Napoli: il nuovo Maradona si chiama Higuain

Pubblicato il autore: Simone Satragno Segui

Napoli's forward Gonzalo Higuain celebrates after scoring the second goal of the Italian Serie A soccer match between Atalanta Calcio and SSC Napoli at 'Atleti Azzurri d'Italia' Stadium in Bergamo, 20 December 2015. ANSA/ MAGNI

Se Gonzalo Higuain si è trasformato in una macchina perfetta è perché, in questa stagione, tutto quello che ruota intorno al Pipita è assolutamente perfetto. Diverse sono le motivazioni: in mezzo al campo innanzitutto lo splendido rapporto con mister Sarri, che è sbocciato fin dal primo giorno del ritiro a Dimaro, il ritorno dell’amico e leader Pepe Reina nello spogliatoio, gli ha fatto ritrovare il sorriso gli era mancato nella seconda stagione di Rafa Benitez. Nella vita privata invece il merito principale va attribuito alla sua fidanzata Lara e alla sua famiglia, mentre il rapporto con i tifosi non potrebbe essere migliore, andando ben oltre quello che rappresentavano Cavani e Lavezzi fino a 3 anni fa.

Quest’anno l’argentino ha letteralmente fatto innamorare i tifosi partenopei a suon di gol, con una semplicità disarmante: la sua faccia da bravo ragazzo e lo stile sobrio hanno conquistato i napoletani che vedono in lui, forse per la prima volta, il degno erede di un certo Diego Armando Maradona. La commozione mostrata durante l’ospitata a “C’è Posta per te” è solo stata l’ultima conferma: l’argentino è un uomo prima che un calciatore, ricco di valori e sentimenti; non è la classica stella insensibile che partorisce l’industria del calcio moderno.

Gesti semplici (come quello degli applausi di fine gara dell’ultima sfida) quelli del Pipita, che però nascondono un immenso legame con una città che lo ha adottato. A Madrid non si sentiva amato poiché era in concorrenza con troppi fenomeni e, nonostante le tante reti e la giovane età, lo hanno portato a fare le valigie anzitempo per voler essere leader in una piazza caldissima. Tutto questo lo ha trovato a Napoli: dopo la splendida ennesima doppietta inflitta al Genoa, Higuain è rimasto oltre cinque minuti, da solo, a cantare e saltare sotto la Curva B sulle note di “un giorno all’improvviso”. Un senso d’appartenenza che il calcio moderno poche, pochissime volte mostra, soprattutto con uno straniero.

Il suo fratello e agente Nicolas, ha spiegato come Sarri e la città abbiano toccato le note giuste del suo cuore: è proprio lì che dovrà agire Aurelio De Laurentis se vorrà tenersi ancora stretto il suo fenomeno.
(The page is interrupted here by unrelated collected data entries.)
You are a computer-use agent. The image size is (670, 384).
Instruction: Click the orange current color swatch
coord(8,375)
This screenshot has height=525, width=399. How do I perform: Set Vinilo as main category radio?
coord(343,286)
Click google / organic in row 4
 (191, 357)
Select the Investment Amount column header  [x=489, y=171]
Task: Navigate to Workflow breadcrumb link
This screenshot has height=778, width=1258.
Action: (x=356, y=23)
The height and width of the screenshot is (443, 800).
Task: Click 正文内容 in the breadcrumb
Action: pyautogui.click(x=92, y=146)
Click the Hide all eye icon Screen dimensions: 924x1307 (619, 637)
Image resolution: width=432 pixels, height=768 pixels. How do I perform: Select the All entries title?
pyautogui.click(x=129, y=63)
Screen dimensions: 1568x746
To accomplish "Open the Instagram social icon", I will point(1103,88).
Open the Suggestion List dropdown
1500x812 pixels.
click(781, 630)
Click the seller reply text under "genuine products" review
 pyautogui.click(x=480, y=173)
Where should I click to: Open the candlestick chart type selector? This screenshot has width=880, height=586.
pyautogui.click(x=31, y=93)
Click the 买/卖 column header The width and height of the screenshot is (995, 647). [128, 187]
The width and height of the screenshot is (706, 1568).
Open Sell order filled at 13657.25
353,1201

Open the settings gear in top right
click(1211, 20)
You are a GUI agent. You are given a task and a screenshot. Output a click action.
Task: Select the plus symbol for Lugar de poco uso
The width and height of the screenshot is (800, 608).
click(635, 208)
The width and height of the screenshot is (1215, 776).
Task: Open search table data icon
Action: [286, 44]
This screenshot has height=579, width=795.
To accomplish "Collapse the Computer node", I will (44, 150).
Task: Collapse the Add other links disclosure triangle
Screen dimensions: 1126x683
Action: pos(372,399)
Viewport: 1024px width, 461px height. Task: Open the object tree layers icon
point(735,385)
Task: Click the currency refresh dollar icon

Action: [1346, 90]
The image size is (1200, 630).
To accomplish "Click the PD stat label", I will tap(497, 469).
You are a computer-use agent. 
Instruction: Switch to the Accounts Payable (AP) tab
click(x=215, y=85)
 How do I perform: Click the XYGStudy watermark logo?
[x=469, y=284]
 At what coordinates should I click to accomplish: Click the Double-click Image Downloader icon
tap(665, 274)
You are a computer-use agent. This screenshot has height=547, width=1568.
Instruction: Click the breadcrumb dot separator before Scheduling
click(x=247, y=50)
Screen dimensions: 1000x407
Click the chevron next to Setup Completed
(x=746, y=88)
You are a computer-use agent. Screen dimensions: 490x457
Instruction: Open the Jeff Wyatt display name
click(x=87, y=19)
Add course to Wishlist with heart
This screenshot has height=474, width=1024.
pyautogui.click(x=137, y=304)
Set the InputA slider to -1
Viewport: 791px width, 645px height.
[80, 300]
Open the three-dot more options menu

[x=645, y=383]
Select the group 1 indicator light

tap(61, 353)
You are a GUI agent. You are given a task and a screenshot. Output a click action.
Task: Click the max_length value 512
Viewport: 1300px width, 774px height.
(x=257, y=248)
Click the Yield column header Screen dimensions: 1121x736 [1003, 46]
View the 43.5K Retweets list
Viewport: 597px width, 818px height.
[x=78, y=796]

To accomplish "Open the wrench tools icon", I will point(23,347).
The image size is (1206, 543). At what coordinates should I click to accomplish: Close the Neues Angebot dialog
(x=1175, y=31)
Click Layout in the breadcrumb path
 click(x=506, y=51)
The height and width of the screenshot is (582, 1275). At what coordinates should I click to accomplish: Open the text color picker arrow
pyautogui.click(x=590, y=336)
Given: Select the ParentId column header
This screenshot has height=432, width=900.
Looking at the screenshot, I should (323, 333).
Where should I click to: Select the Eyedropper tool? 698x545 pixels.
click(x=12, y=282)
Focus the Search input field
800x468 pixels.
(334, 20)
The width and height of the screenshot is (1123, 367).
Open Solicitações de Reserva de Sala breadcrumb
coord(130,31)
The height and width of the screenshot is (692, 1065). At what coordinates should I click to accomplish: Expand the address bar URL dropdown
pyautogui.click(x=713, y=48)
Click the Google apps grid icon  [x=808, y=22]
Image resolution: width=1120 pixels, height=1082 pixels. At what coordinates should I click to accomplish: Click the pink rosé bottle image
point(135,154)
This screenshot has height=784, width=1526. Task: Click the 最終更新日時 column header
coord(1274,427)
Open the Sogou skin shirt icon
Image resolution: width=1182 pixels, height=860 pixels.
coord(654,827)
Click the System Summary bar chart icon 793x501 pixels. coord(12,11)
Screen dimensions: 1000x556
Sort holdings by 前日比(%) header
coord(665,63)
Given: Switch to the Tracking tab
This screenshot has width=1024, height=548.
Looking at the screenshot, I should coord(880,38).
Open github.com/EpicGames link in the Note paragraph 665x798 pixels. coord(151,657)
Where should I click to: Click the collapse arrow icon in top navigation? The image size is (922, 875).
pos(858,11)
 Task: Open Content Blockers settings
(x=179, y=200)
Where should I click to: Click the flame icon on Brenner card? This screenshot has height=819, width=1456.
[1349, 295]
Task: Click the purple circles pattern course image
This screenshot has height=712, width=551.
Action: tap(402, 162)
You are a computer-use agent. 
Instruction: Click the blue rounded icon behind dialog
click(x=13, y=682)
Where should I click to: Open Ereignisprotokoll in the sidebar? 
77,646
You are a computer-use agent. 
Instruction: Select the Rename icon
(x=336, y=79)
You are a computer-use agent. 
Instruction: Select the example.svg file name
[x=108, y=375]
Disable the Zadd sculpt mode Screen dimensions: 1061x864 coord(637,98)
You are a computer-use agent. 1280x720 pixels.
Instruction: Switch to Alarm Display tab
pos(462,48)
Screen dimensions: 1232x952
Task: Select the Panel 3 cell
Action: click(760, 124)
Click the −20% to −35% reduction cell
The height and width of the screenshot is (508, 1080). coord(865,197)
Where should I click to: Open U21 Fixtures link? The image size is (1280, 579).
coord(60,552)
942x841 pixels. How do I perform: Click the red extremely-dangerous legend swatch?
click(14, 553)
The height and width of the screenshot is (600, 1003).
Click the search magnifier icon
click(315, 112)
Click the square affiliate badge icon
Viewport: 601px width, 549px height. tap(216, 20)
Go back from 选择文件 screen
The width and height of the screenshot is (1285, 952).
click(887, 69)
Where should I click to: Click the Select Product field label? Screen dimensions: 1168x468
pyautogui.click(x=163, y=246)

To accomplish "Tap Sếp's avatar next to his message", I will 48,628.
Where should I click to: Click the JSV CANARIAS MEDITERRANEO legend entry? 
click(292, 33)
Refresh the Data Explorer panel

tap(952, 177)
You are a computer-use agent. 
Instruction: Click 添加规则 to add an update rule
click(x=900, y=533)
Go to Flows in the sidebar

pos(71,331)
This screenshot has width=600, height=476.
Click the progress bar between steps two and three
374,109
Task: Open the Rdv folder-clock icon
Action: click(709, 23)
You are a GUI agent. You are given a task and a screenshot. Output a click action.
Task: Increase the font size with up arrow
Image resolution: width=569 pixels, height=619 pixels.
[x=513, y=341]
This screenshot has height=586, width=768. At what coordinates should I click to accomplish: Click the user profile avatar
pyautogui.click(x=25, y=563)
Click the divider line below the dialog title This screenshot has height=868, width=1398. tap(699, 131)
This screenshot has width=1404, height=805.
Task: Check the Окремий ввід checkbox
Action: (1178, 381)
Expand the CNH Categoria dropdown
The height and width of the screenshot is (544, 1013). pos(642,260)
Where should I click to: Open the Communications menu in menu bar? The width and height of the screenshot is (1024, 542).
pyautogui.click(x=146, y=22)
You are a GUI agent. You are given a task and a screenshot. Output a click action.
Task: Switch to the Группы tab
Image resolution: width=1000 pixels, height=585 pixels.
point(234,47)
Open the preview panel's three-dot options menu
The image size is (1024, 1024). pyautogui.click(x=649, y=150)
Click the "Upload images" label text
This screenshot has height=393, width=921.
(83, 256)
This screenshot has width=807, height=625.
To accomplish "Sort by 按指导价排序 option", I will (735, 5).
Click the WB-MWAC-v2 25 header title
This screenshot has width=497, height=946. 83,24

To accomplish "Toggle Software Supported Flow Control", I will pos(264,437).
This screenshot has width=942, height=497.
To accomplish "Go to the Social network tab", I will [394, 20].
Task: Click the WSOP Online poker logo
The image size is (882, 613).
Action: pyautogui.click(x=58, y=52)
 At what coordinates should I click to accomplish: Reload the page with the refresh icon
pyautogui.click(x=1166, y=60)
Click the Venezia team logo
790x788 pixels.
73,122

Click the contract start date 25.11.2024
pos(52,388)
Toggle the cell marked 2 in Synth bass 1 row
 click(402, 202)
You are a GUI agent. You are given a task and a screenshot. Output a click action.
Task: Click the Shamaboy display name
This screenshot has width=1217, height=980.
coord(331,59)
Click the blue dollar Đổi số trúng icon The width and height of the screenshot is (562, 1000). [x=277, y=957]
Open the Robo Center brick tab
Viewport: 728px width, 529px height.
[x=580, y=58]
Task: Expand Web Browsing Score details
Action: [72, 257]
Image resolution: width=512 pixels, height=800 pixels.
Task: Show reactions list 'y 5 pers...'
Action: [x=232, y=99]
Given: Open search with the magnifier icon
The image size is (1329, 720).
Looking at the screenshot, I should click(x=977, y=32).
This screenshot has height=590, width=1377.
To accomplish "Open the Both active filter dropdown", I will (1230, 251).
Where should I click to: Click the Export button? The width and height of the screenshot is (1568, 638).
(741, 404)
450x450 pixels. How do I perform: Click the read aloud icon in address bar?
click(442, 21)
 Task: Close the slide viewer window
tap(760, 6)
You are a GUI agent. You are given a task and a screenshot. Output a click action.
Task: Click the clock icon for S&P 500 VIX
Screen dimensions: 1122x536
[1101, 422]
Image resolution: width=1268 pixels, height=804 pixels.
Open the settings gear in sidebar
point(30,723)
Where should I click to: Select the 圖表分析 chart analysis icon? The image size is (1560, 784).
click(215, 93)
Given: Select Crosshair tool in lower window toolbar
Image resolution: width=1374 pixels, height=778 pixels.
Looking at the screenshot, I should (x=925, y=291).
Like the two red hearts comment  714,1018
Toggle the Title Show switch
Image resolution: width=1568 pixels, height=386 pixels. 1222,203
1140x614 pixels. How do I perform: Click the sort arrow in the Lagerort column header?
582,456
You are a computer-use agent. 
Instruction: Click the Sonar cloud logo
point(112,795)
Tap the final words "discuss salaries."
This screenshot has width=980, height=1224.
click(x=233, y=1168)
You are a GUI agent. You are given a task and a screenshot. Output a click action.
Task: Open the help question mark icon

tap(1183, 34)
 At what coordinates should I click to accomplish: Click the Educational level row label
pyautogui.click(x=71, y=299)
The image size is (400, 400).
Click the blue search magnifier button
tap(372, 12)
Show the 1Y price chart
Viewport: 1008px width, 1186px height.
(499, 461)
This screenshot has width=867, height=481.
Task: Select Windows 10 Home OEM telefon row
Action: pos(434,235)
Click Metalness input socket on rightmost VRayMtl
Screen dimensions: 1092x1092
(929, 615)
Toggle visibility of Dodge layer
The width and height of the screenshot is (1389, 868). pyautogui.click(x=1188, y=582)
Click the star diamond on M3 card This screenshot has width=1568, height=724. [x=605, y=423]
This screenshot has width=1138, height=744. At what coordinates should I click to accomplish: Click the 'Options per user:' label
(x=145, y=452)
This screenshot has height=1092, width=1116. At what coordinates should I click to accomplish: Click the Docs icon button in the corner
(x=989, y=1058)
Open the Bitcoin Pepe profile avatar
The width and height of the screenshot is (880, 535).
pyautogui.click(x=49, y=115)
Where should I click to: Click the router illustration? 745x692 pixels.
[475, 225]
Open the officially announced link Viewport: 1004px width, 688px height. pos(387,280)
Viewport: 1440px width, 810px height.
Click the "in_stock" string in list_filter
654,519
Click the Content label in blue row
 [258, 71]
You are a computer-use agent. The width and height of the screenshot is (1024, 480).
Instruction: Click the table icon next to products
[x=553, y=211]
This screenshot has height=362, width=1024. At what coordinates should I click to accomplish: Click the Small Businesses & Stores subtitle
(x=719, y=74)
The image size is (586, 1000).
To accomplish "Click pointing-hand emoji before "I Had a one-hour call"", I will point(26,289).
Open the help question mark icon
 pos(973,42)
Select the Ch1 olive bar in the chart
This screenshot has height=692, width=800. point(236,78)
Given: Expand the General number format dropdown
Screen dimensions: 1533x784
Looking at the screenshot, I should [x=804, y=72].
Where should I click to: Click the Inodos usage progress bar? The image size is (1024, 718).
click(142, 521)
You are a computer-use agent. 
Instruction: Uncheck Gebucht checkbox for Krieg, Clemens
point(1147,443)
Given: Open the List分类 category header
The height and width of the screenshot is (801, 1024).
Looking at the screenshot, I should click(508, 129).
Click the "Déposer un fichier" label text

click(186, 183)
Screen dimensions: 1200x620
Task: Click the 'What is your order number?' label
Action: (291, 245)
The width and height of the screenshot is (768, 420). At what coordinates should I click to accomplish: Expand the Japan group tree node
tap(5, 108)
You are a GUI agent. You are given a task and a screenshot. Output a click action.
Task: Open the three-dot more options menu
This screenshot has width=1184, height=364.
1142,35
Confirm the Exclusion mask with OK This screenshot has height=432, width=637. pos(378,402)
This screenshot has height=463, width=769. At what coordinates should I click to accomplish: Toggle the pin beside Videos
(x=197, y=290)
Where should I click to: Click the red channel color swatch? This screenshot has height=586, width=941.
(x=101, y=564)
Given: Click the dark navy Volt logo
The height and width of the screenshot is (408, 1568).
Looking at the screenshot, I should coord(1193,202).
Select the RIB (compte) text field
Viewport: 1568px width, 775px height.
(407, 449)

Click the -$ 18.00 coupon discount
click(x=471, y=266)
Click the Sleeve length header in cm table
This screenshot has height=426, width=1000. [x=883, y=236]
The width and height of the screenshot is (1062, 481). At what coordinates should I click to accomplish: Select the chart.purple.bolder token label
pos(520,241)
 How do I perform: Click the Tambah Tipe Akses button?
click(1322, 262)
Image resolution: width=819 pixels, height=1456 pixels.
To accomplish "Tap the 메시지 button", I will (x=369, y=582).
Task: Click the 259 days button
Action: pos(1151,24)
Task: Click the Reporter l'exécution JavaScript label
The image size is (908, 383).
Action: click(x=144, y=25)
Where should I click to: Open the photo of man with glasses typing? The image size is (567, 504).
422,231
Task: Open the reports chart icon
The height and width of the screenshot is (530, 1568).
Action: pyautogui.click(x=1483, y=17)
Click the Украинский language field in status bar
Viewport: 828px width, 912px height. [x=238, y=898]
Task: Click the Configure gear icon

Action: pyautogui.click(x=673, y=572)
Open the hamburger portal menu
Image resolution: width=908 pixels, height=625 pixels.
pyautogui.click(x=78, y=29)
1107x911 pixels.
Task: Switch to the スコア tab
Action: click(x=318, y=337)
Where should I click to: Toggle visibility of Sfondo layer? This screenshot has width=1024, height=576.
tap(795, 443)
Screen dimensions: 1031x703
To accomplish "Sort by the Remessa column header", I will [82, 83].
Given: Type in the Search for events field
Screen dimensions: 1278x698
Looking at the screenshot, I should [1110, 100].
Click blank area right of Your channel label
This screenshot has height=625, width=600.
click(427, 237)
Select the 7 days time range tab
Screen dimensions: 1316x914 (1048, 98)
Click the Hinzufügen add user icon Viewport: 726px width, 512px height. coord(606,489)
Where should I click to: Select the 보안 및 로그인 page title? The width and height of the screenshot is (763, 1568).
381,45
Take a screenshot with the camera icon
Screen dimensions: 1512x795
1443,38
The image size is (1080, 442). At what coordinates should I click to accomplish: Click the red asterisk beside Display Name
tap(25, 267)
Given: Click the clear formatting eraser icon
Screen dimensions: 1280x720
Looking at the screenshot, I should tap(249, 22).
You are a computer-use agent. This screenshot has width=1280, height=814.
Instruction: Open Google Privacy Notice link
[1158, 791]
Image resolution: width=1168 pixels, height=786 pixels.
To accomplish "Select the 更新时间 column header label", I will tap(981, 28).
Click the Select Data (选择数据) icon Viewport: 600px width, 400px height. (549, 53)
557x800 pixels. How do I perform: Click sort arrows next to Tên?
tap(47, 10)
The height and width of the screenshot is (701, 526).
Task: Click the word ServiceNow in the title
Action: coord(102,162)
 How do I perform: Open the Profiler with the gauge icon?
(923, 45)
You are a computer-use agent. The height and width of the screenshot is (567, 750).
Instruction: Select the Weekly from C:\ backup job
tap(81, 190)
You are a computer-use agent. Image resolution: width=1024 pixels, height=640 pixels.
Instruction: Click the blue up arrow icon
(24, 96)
I numeri impressionanti di Gonzalo causeranno offerte da capogiro in estate, e quella clausola da 90 milioni che un anno fa sembrava fuori da ogni logica ora diventa quasi una cifra equa paragonata al valore mostrato dall’ex Real.

Higuain è un campione atipico, che spesso mette i suoi sentimenti davanti ai soldi: con la sicurezza del palcoscenico Champions e di una squadra ancor più competitiva, El Pipita potrebbe voler continuare la sua avventura all’ombra del Vesuvio, magari convinto anche da un aumento di ingaggio per mano del patron. Ritoccare verso l’alto i suoi 5,5 milioni netti annuali creerebbe un’ulteriore voragine col resto della rosa è vero, ma d’altronde risulta difficile immaginare dei malumori per una scelta del genere: il Pipita sta dimostrando di essere il più forte attaccante del mondo e un sacrificio economico per tenerlo ancora a Napoli per continuare a puntare in alto anche nella prossima stagione farebbe tutti felici. Sulle orme di Maradona dunque, De Laurentiis ci sta pensando e Gonzalo anche.